北陸先端科学技術大学院大学(JAIST)と太陽誘電は,グラフェンを用いた超高感度においセンサーを共同開発すると発表した(ニュースリリース)。
JAISTは,原子層材料グラフェンを用いた独自のNEMS(Nano-Electro-Mechanical Systems: ナノ電子機械システム)技術を用いて,グラフェン表面に物理吸着した単一CO2ガス分子によるグラフェンの微小な電気抵抗変化を,室温で検出時間<1分で高速検出する抵抗検出方式の単分子レベル気相センサーの原理検証に成功している。
この抵抗検出方式グラフェンセンサーはグラフェンとガス分子間の化学反応を用いておらず,吸着を加速する目的で印加している基板電界を切れば吸着分子は自然に脱離する。
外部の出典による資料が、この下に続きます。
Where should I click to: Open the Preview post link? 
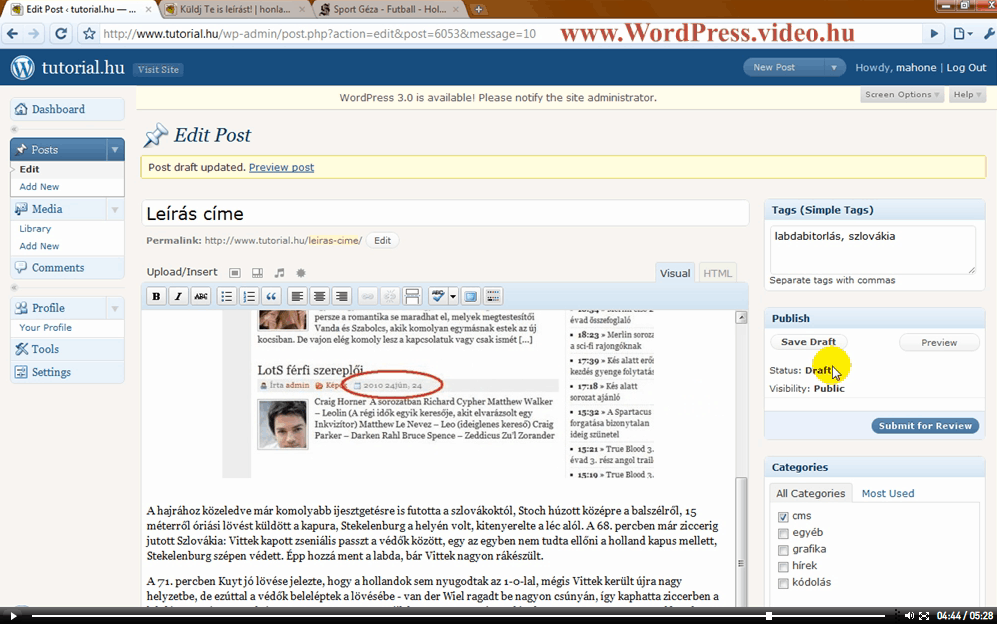coord(281,167)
つまりセンサーのリフレッシュ動作は必要なく,素子のライフタイムを飛躍的に長くできる。
最近では,この基盤技術を応用展開し,室温大気圧雰囲気下で濃度~500pptの極薄アンモニアガスに対して,検出時間<10秒で高速検出することにも成功しているという。
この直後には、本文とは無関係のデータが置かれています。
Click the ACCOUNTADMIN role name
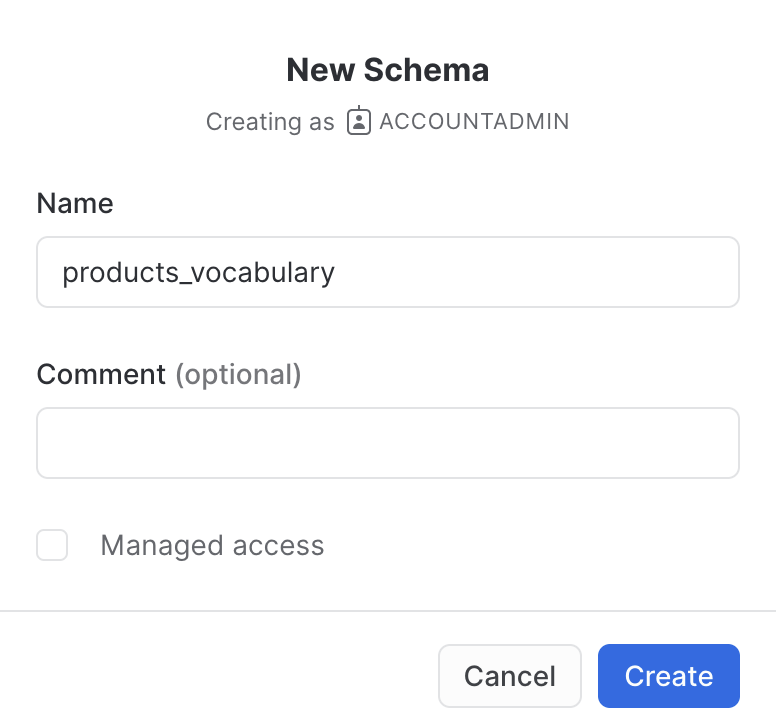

また,グラフェンRF振動子を用いた質量検出方式グラフェンセンサーの基盤技術も開発。現在のQCM(Quartz Crystal Microbalance:水晶振動子マイクロバランス)センサーの質量検出限界が数ピコグラム(10-12g)レベルなのに対し,濃度~数ppbのH2/Arガス中で,グラフェン振動子表面に吸着した分子による質量の増加を,室温で100ゼプトグラム(1zg=10-21g)レベルで検出している。これは,従来のQCMセンサと比較して約7桁の質量感度向上にあたるという。
一方,太陽誘電は,これまでQCMを用いたにおいセンサーの開発を行なってきた。開発中のセンサーシステムは,①QCMセンサーアレイモジュール,②センサーコントロールユニット,③クラウド処理の3つの構成要素からなっている。
共同開発では,両グループの相補的な世界的卓越技術を融合させ,犬や線虫の嗅覚能力に迫るpptレベルの超高感度を可能とするマルチセンサアレイ方式パターン分析超低濃度・超微小量においセンシング技術を開発する。
またこれを,①皮膚ガス検知によって未病検出や精神的ストレスモニタを可能とする高機能ヘルスチェックシステムや,②シックハウス症候群の原因となっているVOC(揮発性有機化合物)など生活環境汚染モニタリングシステム開発に発展させるとしている。